That last year at the Jefferson Street Baptist Chapel I was burned out. Not yet thirty and burned out as a professional Christian. Fame had come quickly and I was in magazines, on television shows and was invited across the country to speak in front of large crowds. A little broken down inner-city congregation had become this show case of what “church” can be.
I’d grown cynical about it all. The Baptists just wanted bigger numbers and I delivered. But they didn’t like how I did it. Homelessness, AIDS and Salvadorian refugees kept me in the newspapers and the Baptists didn’t believe in these things.
The last year was just a chore. I had become known as an unorthodox preacher who would say mostly anything. And I had a style. It’s a great job when you get to be the center of the universe for twenty minutes every Sunday speaking on God’s behalf. Like most preachers, I relished that time … Orgasmic preaching where you really the only one getting off.
I had groupies. God’s name was used in multiple ways; some more heavenly than others.
My grandfather, Rev. Ira Carver remains one of my heroes though he is long dead. He would come to Louisville often to visit me and I remember him talking to me once about it all. He told me that too much had come to me too quickly. He told me to be careful. Temptation was everywhere. Then he put his arm me and told me that he loved me and that he always would. No matter what!
He knew before I knew.
I would sit in my office prior to Church listening to the Eagles sing “The Last Resort”.
And you can see them there
On Sunday morning
They stand up and sing about
What it’s like up there
They call it Paradise
I don’t know why
You call some place Paradise
Kiss it goodbye
I’d listen to it over and over sitting in the dark of an office full of books and bars on the windows. I was sad. But there were these people that I’d come to love. Homeless people ... people who had discovered AIDS and were wasting away in front of me ... these little old ladies who should have been dead but they refused to die … and these crazy Seminary students who believed that we could change the world RIGHT NOW!

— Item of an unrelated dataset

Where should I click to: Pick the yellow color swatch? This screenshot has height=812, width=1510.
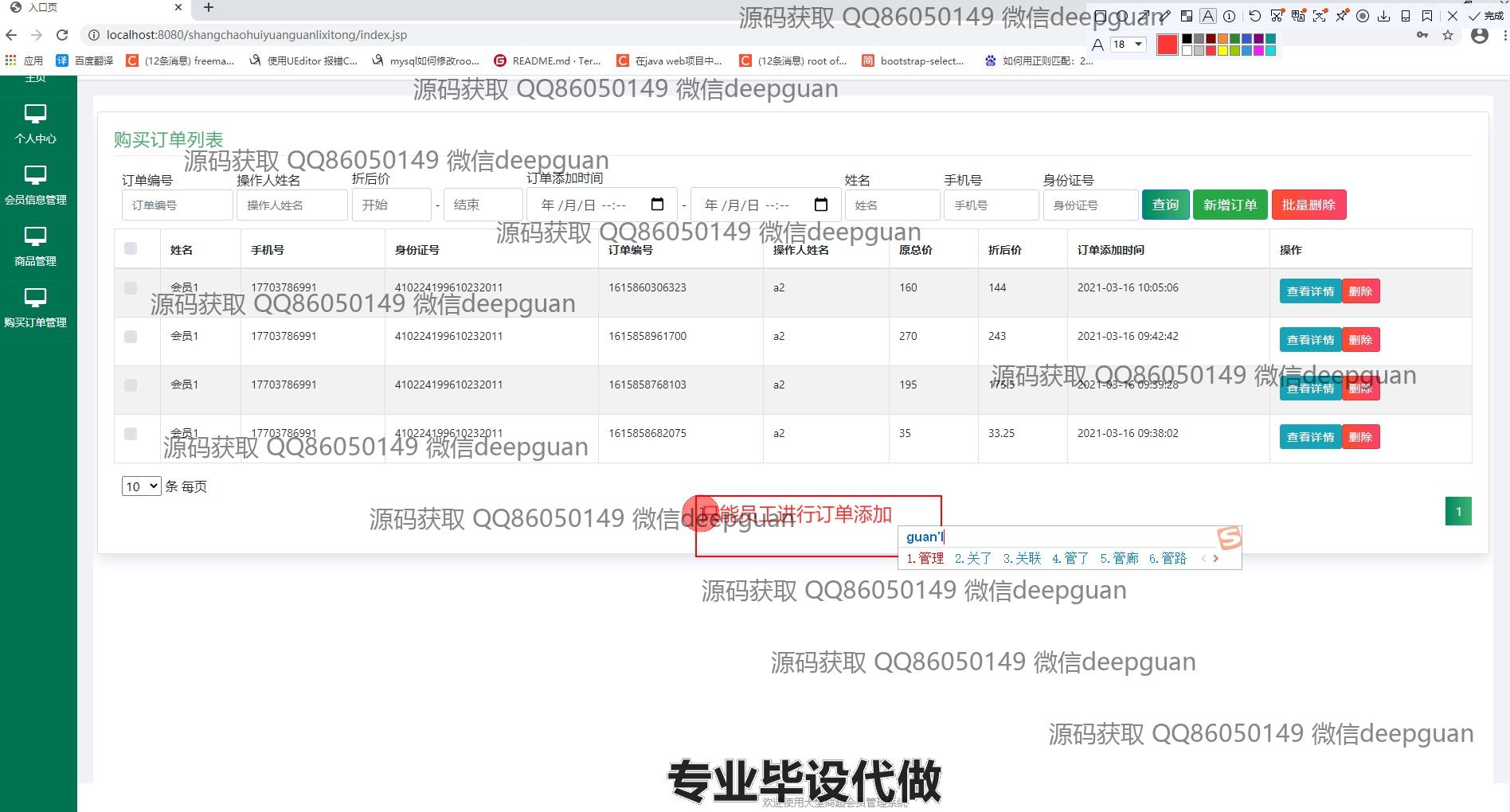click(x=1222, y=51)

This had been my world for seven years or so. My children Jeremy and Kristen were born into this world. Chelsea came later and it is fascinating to me to see how she is different from the other two. Chelsea is more withdrawn, speculative and suspicious. Jeremy and Kristen are comfortable anywhere and anytime. Homeless people raised them. They touched AIDS when we were told you could catch just breathing air.
Chelsea has broken out of her … circumspect. We just finished talking. She’s in Italy and I’m in St. Martin. She’s engaged to Sam whom I love. I’m suddenly single. Unlike her brother and sister she is a beach baby and was trying to impress me with her Italian tan. I reminded her that she has tan lines. I don’t.
There is a six hour time difference between us and Sam has just gotten online so Dad gets bumped for someone more important. So this song keeps running through my brain. “Call some place paradise, kiss it goodbye.”
Then my Granddad comes back from the dead and visits me in Paradise just to tell me that he will always love me no matter what I did.
He makes me remember the great and the horrible of the things that I’ve done. And I can see him smile his Impish grin.
Hummingbirds startle me. They are suddenly everywhere. They are lite and dart from the Palm Trees and my heart is filled with love. I watch smiling a Mona Lisa smile. I find myself wishing.
And I thank my Granddad and God at the same time. I’m in Paradise. And I blow kisses to what has been … but more …to what will be. Because what will be is everything that I was born to become.